▶ **Extrait du texte**:
──────────────────────────────

Accident mortel de Pierre Curie, gravure de 1906
Un prix Nobel, une rue mouillée, un fardier. Tout tient en trois secondes.
Le 19 avril 1906, il pleut sur Paris. Pierre Curie sort d'un déjeuner de l'Association des professeurs des Facultés des Sciences, quelque part sur la rive gauche. Il est pressé — il a rendez-vous avec son éditeur, quai de Conti. Il a quarante-six ans, une chaire toute neuve à la Sorbonne, un prix Nobel de physique obtenu trois ans plus tôt avec sa femme Marie et Henri Becquerel pour leurs travaux sur la radioactivité. Deux filles — Irène, huit ans, et Ève, qui n'en a qu'un.

──────────────────────────────

▶ **Données fournies**:
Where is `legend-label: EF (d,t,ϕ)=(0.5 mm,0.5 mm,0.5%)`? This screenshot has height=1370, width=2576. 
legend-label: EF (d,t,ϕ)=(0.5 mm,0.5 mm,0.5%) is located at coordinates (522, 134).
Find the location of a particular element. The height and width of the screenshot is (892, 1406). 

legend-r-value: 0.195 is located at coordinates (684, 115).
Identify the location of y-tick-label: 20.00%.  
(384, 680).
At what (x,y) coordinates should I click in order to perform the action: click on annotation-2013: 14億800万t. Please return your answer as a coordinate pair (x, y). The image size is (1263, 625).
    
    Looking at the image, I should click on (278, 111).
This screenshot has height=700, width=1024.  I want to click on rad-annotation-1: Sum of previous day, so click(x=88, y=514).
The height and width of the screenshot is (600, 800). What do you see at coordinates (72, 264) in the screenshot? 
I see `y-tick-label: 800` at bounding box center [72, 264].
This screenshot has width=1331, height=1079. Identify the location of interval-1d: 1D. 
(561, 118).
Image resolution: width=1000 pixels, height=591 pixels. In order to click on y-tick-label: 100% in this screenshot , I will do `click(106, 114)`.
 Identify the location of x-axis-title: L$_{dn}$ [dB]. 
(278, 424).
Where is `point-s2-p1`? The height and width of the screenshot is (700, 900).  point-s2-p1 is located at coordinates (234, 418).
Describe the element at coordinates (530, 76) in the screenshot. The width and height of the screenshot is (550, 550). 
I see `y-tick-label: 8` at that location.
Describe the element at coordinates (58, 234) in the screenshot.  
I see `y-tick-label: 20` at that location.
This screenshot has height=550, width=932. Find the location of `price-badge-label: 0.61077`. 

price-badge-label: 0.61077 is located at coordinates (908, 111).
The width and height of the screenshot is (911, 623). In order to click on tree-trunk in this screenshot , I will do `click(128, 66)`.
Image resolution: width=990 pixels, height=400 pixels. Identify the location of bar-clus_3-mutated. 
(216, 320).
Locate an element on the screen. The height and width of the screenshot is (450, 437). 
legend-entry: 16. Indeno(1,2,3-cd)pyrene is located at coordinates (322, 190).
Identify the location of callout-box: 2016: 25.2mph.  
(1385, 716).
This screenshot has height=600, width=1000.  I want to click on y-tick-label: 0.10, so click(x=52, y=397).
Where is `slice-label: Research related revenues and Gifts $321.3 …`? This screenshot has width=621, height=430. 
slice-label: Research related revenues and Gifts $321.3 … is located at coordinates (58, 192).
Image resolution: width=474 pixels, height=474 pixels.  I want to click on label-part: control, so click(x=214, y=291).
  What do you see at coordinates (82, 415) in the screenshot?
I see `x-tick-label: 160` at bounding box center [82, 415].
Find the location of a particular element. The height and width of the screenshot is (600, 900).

──────────────────────────────

▶ **Énoncé du problème**:
Citez le passage du texte sur la mort de Pierre Curie en commençant aux mots « Le 19 avril » et en vous arrêtant après les mots « n'en a qu'un. ». Ces enregistrements proviennent d'une autre source que le texte.

▶ **Résultat de la tâche**:
Le 19 avril 1906, il pleut sur Paris. Pierre Curie sort d'un déjeuner de l'Association des professeurs des Facultés des Sciences, quelque part sur la rive gauche. Il est pressé — il a rendez-vous avec son éditeur, quai de Conti. Il a quarante-six ans, une chaire toute neuve à la Sorbonne, un prix Nobel de physique obtenu trois ans plus tôt avec sa femme Marie et Henri Becquerel pour leurs travaux sur la radioactivité. Deux filles — Irène, huit ans, et Ève, qui n'en a qu'un.